*** Opening DATASET CONTENT ***
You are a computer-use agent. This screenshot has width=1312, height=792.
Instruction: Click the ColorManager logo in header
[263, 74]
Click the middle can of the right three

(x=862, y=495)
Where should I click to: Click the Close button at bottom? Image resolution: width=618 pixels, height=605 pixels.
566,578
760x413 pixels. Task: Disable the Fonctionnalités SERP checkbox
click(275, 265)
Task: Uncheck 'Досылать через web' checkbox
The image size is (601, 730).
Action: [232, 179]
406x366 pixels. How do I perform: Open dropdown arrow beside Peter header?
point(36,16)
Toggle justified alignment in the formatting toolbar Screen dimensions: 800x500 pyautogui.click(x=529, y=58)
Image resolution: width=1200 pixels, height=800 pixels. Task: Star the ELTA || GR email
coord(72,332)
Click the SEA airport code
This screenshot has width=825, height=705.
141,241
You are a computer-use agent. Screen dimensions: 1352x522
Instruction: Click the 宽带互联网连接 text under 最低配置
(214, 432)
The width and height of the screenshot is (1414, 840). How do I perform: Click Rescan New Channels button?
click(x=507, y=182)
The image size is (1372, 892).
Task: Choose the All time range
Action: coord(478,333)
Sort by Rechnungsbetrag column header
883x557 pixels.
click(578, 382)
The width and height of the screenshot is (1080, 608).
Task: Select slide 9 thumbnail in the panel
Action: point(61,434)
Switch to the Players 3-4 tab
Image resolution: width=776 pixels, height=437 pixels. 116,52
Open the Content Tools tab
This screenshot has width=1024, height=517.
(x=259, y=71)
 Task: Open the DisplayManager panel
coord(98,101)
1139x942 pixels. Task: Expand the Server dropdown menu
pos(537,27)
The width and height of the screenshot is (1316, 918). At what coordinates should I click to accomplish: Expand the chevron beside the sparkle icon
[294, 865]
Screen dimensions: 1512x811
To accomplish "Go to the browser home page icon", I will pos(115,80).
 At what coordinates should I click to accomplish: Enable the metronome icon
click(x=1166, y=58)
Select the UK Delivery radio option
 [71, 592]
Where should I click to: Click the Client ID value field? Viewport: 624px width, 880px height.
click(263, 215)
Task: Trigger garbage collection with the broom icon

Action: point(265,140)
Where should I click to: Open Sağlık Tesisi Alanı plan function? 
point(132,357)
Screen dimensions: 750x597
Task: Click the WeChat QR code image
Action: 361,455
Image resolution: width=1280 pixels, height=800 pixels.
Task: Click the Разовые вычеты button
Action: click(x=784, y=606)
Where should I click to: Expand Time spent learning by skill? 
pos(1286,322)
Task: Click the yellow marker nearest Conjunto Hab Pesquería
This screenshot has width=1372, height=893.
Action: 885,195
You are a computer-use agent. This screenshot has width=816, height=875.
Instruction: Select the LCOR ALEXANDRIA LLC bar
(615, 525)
*** Closing DATASET CONTENT ***
** WHAT IS BEING ASKED **
Would you transcribe every entry exactly?

** SOLUTION TO THE PROBLEM **
You are a computer-use agent. This screenshot has width=1312, height=792.
Instruction: Click the ColorManager logo in header
[263, 74]
Click the middle can of the right three

(x=862, y=495)
Where should I click to: Click the Close button at bottom? Image resolution: width=618 pixels, height=605 pixels.
566,578
760x413 pixels. Task: Disable the Fonctionnalités SERP checkbox
click(275, 265)
Task: Uncheck 'Досылать через web' checkbox
The image size is (601, 730).
Action: [232, 179]
406x366 pixels. How do I perform: Open dropdown arrow beside Peter header?
point(36,16)
Toggle justified alignment in the formatting toolbar Screen dimensions: 800x500 pyautogui.click(x=529, y=58)
Image resolution: width=1200 pixels, height=800 pixels. Task: Star the ELTA || GR email
coord(72,332)
Click the SEA airport code
This screenshot has width=825, height=705.
141,241
You are a computer-use agent. Screen dimensions: 1352x522
Instruction: Click the 宽带互联网连接 text under 最低配置
(214, 432)
The width and height of the screenshot is (1414, 840). How do I perform: Click Rescan New Channels button?
click(x=507, y=182)
The image size is (1372, 892).
Task: Choose the All time range
Action: coord(478,333)
Sort by Rechnungsbetrag column header
883x557 pixels.
click(578, 382)
The width and height of the screenshot is (1080, 608).
Task: Select slide 9 thumbnail in the panel
Action: point(61,434)
Switch to the Players 3-4 tab
Image resolution: width=776 pixels, height=437 pixels. 116,52
Open the Content Tools tab
This screenshot has width=1024, height=517.
(x=259, y=71)
 Task: Open the DisplayManager panel
coord(98,101)
1139x942 pixels. Task: Expand the Server dropdown menu
pos(537,27)
The width and height of the screenshot is (1316, 918). At what coordinates should I click to accomplish: Expand the chevron beside the sparkle icon
[294, 865]
Screen dimensions: 1512x811
To accomplish "Go to the browser home page icon", I will pos(115,80).
 At what coordinates should I click to accomplish: Enable the metronome icon
click(x=1166, y=58)
Select the UK Delivery radio option
 [71, 592]
Where should I click to: Click the Client ID value field? Viewport: 624px width, 880px height.
click(263, 215)
Task: Trigger garbage collection with the broom icon

Action: point(265,140)
Where should I click to: Open Sağlık Tesisi Alanı plan function? 
point(132,357)
Screen dimensions: 750x597
Task: Click the WeChat QR code image
Action: 361,455
Image resolution: width=1280 pixels, height=800 pixels.
Task: Click the Разовые вычеты button
Action: click(x=784, y=606)
Where should I click to: Expand Time spent learning by skill? 
pos(1286,322)
Task: Click the yellow marker nearest Conjunto Hab Pesquería
This screenshot has width=1372, height=893.
Action: 885,195
You are a computer-use agent. This screenshot has width=816, height=875.
Instruction: Select the LCOR ALEXANDRIA LLC bar
(615, 525)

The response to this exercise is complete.